- ENTRIES SHOWN -
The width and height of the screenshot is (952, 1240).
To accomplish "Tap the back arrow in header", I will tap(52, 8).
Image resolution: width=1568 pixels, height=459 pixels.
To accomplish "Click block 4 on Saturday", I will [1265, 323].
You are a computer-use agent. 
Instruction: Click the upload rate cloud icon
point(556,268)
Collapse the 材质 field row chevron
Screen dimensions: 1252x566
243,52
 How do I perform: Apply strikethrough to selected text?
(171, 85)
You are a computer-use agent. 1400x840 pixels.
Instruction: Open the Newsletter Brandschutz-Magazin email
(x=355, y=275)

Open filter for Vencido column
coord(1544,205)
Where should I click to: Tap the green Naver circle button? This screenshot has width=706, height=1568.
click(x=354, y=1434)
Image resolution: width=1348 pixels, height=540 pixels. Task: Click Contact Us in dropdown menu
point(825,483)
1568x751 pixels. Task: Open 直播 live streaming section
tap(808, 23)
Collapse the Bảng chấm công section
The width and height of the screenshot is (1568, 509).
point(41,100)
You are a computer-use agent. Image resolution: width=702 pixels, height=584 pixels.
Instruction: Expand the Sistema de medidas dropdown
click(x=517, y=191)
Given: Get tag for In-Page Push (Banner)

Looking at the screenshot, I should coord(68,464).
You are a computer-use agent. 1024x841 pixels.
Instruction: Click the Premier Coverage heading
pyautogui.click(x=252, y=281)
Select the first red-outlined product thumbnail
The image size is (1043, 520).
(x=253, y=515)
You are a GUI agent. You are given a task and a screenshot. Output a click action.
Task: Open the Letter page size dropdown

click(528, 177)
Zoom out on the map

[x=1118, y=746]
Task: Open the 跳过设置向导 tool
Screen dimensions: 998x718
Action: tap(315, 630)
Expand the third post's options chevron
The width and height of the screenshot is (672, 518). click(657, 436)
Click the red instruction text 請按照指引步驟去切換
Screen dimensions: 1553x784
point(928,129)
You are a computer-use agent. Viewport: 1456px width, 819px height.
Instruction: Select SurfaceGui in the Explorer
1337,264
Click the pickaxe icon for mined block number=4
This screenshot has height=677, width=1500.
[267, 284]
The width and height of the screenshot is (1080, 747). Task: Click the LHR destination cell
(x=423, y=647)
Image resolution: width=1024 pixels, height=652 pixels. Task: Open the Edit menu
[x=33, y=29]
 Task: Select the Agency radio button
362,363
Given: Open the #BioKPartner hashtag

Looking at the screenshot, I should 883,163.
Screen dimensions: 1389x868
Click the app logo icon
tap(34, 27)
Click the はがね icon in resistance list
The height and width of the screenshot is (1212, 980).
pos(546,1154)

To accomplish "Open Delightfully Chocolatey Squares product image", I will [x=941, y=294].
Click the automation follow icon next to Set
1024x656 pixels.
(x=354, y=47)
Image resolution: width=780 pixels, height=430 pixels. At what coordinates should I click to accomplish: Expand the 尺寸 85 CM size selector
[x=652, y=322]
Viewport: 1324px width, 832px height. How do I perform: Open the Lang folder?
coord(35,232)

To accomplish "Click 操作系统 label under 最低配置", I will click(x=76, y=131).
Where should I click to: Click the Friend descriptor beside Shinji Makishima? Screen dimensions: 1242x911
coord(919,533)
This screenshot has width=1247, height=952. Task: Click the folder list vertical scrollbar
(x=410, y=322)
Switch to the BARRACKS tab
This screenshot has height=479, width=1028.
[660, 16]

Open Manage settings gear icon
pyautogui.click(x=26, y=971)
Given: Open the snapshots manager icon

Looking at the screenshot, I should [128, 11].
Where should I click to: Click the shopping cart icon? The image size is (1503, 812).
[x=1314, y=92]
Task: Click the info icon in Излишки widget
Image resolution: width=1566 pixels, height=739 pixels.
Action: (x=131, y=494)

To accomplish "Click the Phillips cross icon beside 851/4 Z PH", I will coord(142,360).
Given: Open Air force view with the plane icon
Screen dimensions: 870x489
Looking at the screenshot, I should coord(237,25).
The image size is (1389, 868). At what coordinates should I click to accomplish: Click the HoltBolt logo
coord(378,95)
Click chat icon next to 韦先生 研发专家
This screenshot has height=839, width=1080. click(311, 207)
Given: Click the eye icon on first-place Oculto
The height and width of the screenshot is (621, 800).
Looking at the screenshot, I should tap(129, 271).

- TASK DESCRIPTION -
The records above should be repeated exactly. Print them all.

- TASK ANSWER -
The width and height of the screenshot is (952, 1240).
To accomplish "Tap the back arrow in header", I will tap(52, 8).
Image resolution: width=1568 pixels, height=459 pixels.
To accomplish "Click block 4 on Saturday", I will [1265, 323].
You are a computer-use agent. 
Instruction: Click the upload rate cloud icon
point(556,268)
Collapse the 材质 field row chevron
Screen dimensions: 1252x566
243,52
 How do I perform: Apply strikethrough to selected text?
(171, 85)
You are a computer-use agent. 1400x840 pixels.
Instruction: Open the Newsletter Brandschutz-Magazin email
(x=355, y=275)

Open filter for Vencido column
coord(1544,205)
Where should I click to: Tap the green Naver circle button? This screenshot has width=706, height=1568.
click(x=354, y=1434)
Image resolution: width=1348 pixels, height=540 pixels. Task: Click Contact Us in dropdown menu
point(825,483)
1568x751 pixels. Task: Open 直播 live streaming section
tap(808, 23)
Collapse the Bảng chấm công section
The width and height of the screenshot is (1568, 509).
point(41,100)
You are a computer-use agent. Image resolution: width=702 pixels, height=584 pixels.
Instruction: Expand the Sistema de medidas dropdown
click(x=517, y=191)
Given: Get tag for In-Page Push (Banner)

Looking at the screenshot, I should coord(68,464).
You are a computer-use agent. 1024x841 pixels.
Instruction: Click the Premier Coverage heading
pyautogui.click(x=252, y=281)
Select the first red-outlined product thumbnail
The image size is (1043, 520).
(x=253, y=515)
You are a GUI agent. You are given a task and a screenshot. Output a click action.
Task: Open the Letter page size dropdown

click(528, 177)
Zoom out on the map

[x=1118, y=746]
Task: Open the 跳过设置向导 tool
Screen dimensions: 998x718
Action: tap(315, 630)
Expand the third post's options chevron
The width and height of the screenshot is (672, 518). click(657, 436)
Click the red instruction text 請按照指引步驟去切換
Screen dimensions: 1553x784
point(928,129)
You are a computer-use agent. Viewport: 1456px width, 819px height.
Instruction: Select SurfaceGui in the Explorer
1337,264
Click the pickaxe icon for mined block number=4
This screenshot has height=677, width=1500.
[267, 284]
The width and height of the screenshot is (1080, 747). Task: Click the LHR destination cell
(x=423, y=647)
Image resolution: width=1024 pixels, height=652 pixels. Task: Open the Edit menu
[x=33, y=29]
 Task: Select the Agency radio button
362,363
Given: Open the #BioKPartner hashtag

Looking at the screenshot, I should 883,163.
Screen dimensions: 1389x868
Click the app logo icon
tap(34, 27)
Click the はがね icon in resistance list
The height and width of the screenshot is (1212, 980).
pos(546,1154)

To accomplish "Open Delightfully Chocolatey Squares product image", I will [x=941, y=294].
Click the automation follow icon next to Set
1024x656 pixels.
(x=354, y=47)
Image resolution: width=780 pixels, height=430 pixels. At what coordinates should I click to accomplish: Expand the 尺寸 85 CM size selector
[x=652, y=322]
Viewport: 1324px width, 832px height. How do I perform: Open the Lang folder?
coord(35,232)

To accomplish "Click 操作系统 label under 最低配置", I will click(x=76, y=131).
Where should I click to: Click the Friend descriptor beside Shinji Makishima? Screen dimensions: 1242x911
coord(919,533)
This screenshot has width=1247, height=952. Task: Click the folder list vertical scrollbar
(x=410, y=322)
Switch to the BARRACKS tab
This screenshot has height=479, width=1028.
[660, 16]

Open Manage settings gear icon
pyautogui.click(x=26, y=971)
Given: Open the snapshots manager icon

Looking at the screenshot, I should [128, 11].
Where should I click to: Click the shopping cart icon? The image size is (1503, 812).
[x=1314, y=92]
Task: Click the info icon in Излишки widget
Image resolution: width=1566 pixels, height=739 pixels.
Action: (x=131, y=494)

To accomplish "Click the Phillips cross icon beside 851/4 Z PH", I will coord(142,360).
Given: Open Air force view with the plane icon
Screen dimensions: 870x489
Looking at the screenshot, I should coord(237,25).
The image size is (1389, 868). At what coordinates should I click to accomplish: Click the HoltBolt logo
coord(378,95)
Click chat icon next to 韦先生 研发专家
This screenshot has height=839, width=1080. click(311, 207)
Given: Click the eye icon on first-place Oculto
The height and width of the screenshot is (621, 800).
Looking at the screenshot, I should tap(129, 271).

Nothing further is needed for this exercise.